Allison: Based on the definition in Comment 4, why isn't this suitable for a tech brief? It's a very specific feature of the application, and not at all an end-user how-to. In fact, the glock information which I wound up putting in the GFS2 manual should probably also be a tech. brief, by this definition. -Steven
Steven, Per our discussion about these articles, it was decided that all of the debug information should be included in product docs. I think a description of the glocks and tracepoints should definitely be in the product docs. Perry Myers and/or Sam Folk-Williams could probably give you more information. -Allison
Perry: I don't understand this. Why are we putting file system internal debugging information for file system/kernel developers into an end-user administration document rather than a technical brief? I can see why this is not a good fit for kbase, from this description, but for similar reasons it is not a good fit for the administration manual. In Comment 6, above, I reproduce something Steve W. wrote last year about customers needing to understand some issues that might cause poor file system performance, but that's addressed in the existing section that he provided on node locking (which already seems pretty advanced, but at least it gives specific user-level advice on what to look for and how you might address it): http://documentation-stage.bne.redhat.com/docs/en-US/Red_Hat_Enterprise_Linux/6/html/Global_File_System_2/s1-ov-lockbounce.html But, as Dave Chinner noted at the time, tracepoints won't mean much unless you are familiar with the actual file system code. This redefines the audience for this document. If we have defined a place for information of this sort -- in this case technical briefs -- why put it in administration documentation? Back when we first had the discussion there was a bit of logic of "Well, it has to go somewhere and there's no good place for it". In fact, I may have said that myself. But is that what technical briefs are for? We are looking at creating a new tuning document as part of the documentation overhaul, but even a cluster tuning document doesn't seem to encompass file system development and debugging. What is it that tracepoints are used for, for somebody setting up a system? If the logic here is that "debugging" goes into the product document, what is it that's being debugged? (That is: How the system is configured, or the file system code itself?) This seems to be kernel stuff. As always, I could be misinterpreting what this is for and who will use it. Also I'm thinking that GFS2 may be its own species, regarding how to organize the documentation. Still, this seems kernel-level to me. Am I wrong about that? -Steven
slevine: To be clear... I don't care where this information goes, so long as it is easily accessible and searchable by the customers. If you think TechBrief is better place for this particular documentation, please coordinate with Allison and work out where this ultimately should live.

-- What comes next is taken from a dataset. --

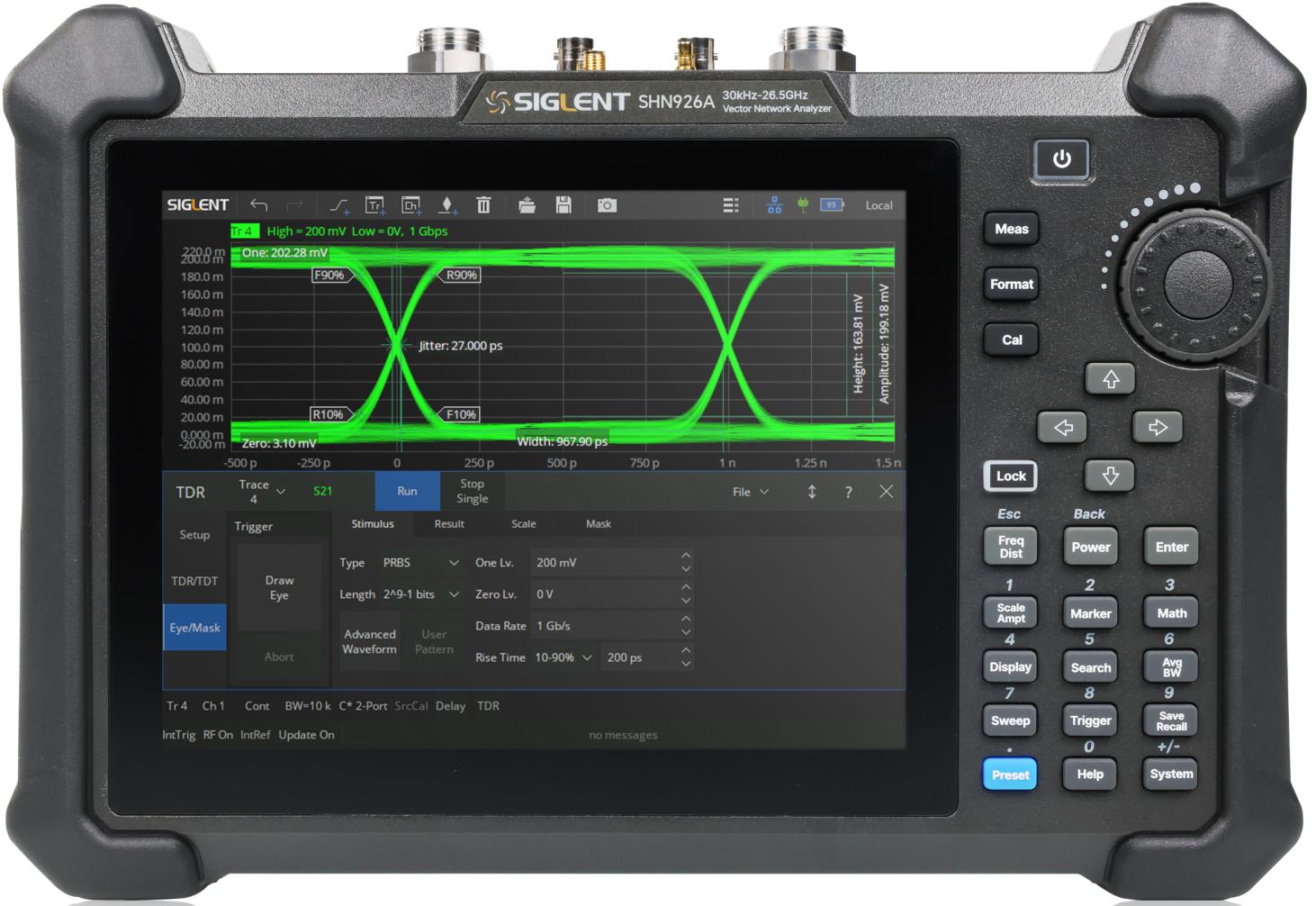Select the TDR/TDT side tab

All, I think it would be helpful here to identify the audience and the purpose of these documents, as Steve is suggesting. I'm totally happy to have them be tech briefs. Tech Briefs cover a variety of areas, including specific use cases, setting up whole solutions, performance tuning, best practices, etc. Personally, I think having a comprehensive debugging guide in the product docs could be most appropriate. I definitely see Steve's point about confusing the audience of the administration guide. The trade off for tech briefs is that they are not systematically maintained for the life of the product, unlike the official documentation. On the other hand, we can produce them more rapidly and in an agile fashion. Perry/Sayan - what is the demand for these documents? Do we have a lot of customers asking for this information? Is this something that needs to be updated with every release, or is it OK to have it updated on demand? Sam
@Sam: Ric and SteveW would be better to ask, since this is specific to GFS which falls outside of my product (although it's very intertwined). I've set needinfo on them.
Let me see if I can answer some of the comment #11 questions... The demand is basically so that our more technical customers can solve some of their own performance issues (and other) issues so that it will hopefully reduce the load on support. The customers who ask for the information tend to do so indirectly - by asking for debugging info. At least to the best of my knowledge. It will have to be updated from time to time since the tracepoints are not an API and we don't guarantee to keep them stable. Of course we won't change them if we don't have to, and we will try to keep them stable whenever possible. There will need to be an update for 6.2, for example, but there was no change from 6.0 to 6.1.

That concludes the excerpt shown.